The Organization for Economic Cooperation and Development has warned that a further deterioration in relations could compromise Australia's economic recovery from the ravages of COVID-19. Some experts estimate an all-out trade war with China would cost the country 6% of GDP.
In addition to wine, a long list of Australian products have already been targeted, including timber, sugar, barley, lobsters and copper ore. China has also unofficially curbed imports of Australian coal.
But "the key is iron ore," said Nicki Hutley, partner at Deloitte Access Economics. As China buys 80% of the country's iron ore, Australia "would be in real trouble" if Beijing targeted its largest source of export revenue, worth over 100 billion Australian dollars ($74 billion) annually. Hutley believes that while "all the other components are important and of course restrictions will be problematic for the sectors concerned ... the overall economic impact will be more an aggravation than a calamity."
Because Australia is one of the few countries that runs a trade surplus with China, it remains especially vulnerable in a trade war with Beijing, noted prominent Australian economist Saul Eslake. He believes China has far less at stake. "The stuff we sell to China they can do without or can buy elsewhere ... except for iron ore and maybe [liquefied natural gas]," he said.
More tariffs and restrictions are likely on the way, experts say. Wheat may be next in the firing line. But iron ore is expected to remain unscathed.
"The Chinese have virtually no alternative to purchasing West Australia's iron ore unless they shut down their own steel industry," Eslake said. The former chief economist at ANZ Bank also predicted there would be no changes to the China-Australia Free Trade Agreement, up for its five-year review later this month, due to the complete breakdown in communication.
Australia, meanwhile, is considering taking Beijing to the WTO over the various tariff disputes, and just passed a bill giving the federal government veto power over agreements between individual states and foreign countries. The first deal in its sights? The Victorian government's Belt and Road memorandum of understanding with China.

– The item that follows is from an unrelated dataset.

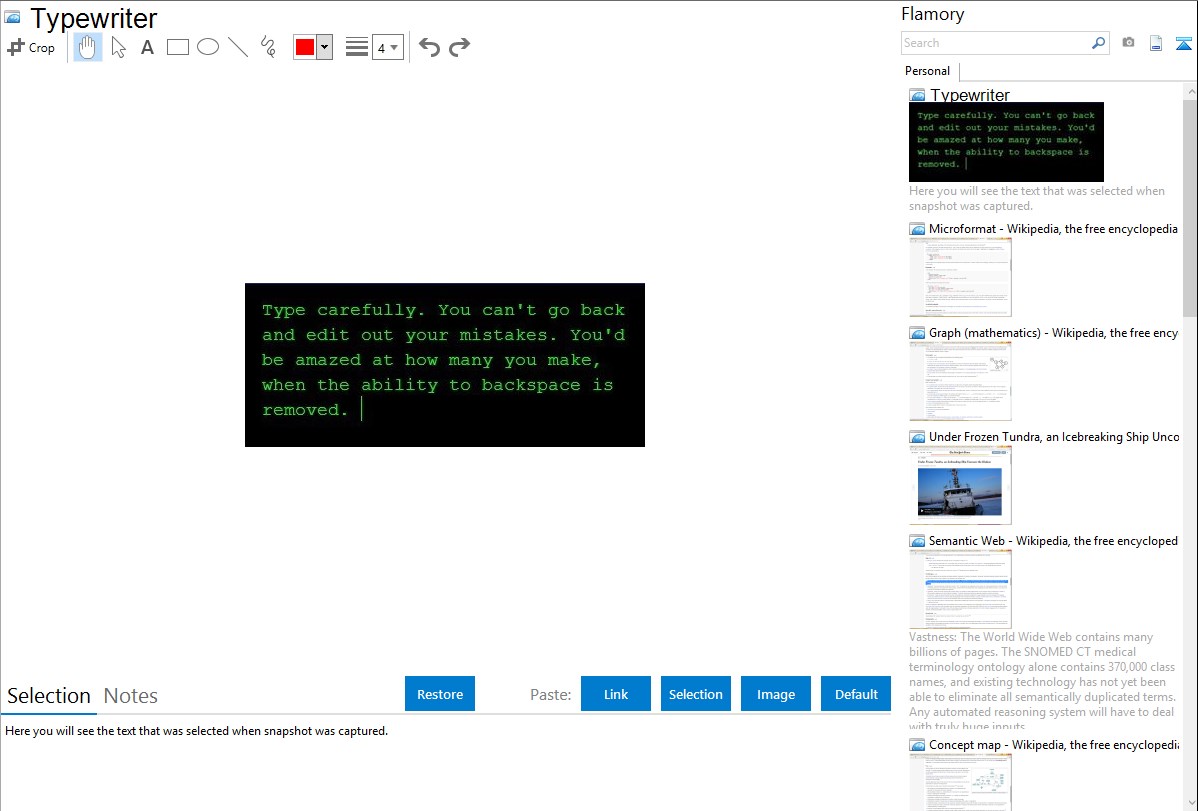The image size is (1198, 811).
Task: Pick the rectangle shape tool
Action: pos(178,47)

The tone of media coverage in both countries could make it difficult for cooler heads to prevail. Australia is the "urban-rural fringe of Western civilization where gangsters roam. If the U.S. wants to do something bad, it seeks thugs in such a place," said Hu Xijin, editor-in-chief of the Global Times, China's firebrand tabloid.
In Australia, the country's most-read columnist, Andrew Bolt, declared that Zhao's soldier image was "another act of war."
Can the frayed ties be fixed?
Hewson, who was one of the first Western leaders to visit China after the Tiananmen Square crackdown in 1989, warned against megaphone diplomacy. "[Morrison] hasn't got too many options, he has got to try and get back to using nuanced diplomacy," Hewson said.
He added that the prime minister must outline a clear statement about Australia's national interest. "We have not been consistent in our position."
Howard, for his part, has advised Morrison to seek a meeting with Xi, just as he met with Jiang.
At the same time, the SOAS China Institute's Tsang said Australia "has to be very careful it is not giving the impression that it has bowed under Chinese pressure, it has to take a firm position and hold onto its core values."
Still, Tsang is holding out hope that the countries can patch things up. History, the scholar noted, is filled with stories about conflict and resolution.
"There is no relationship in the world that cannot be repaired."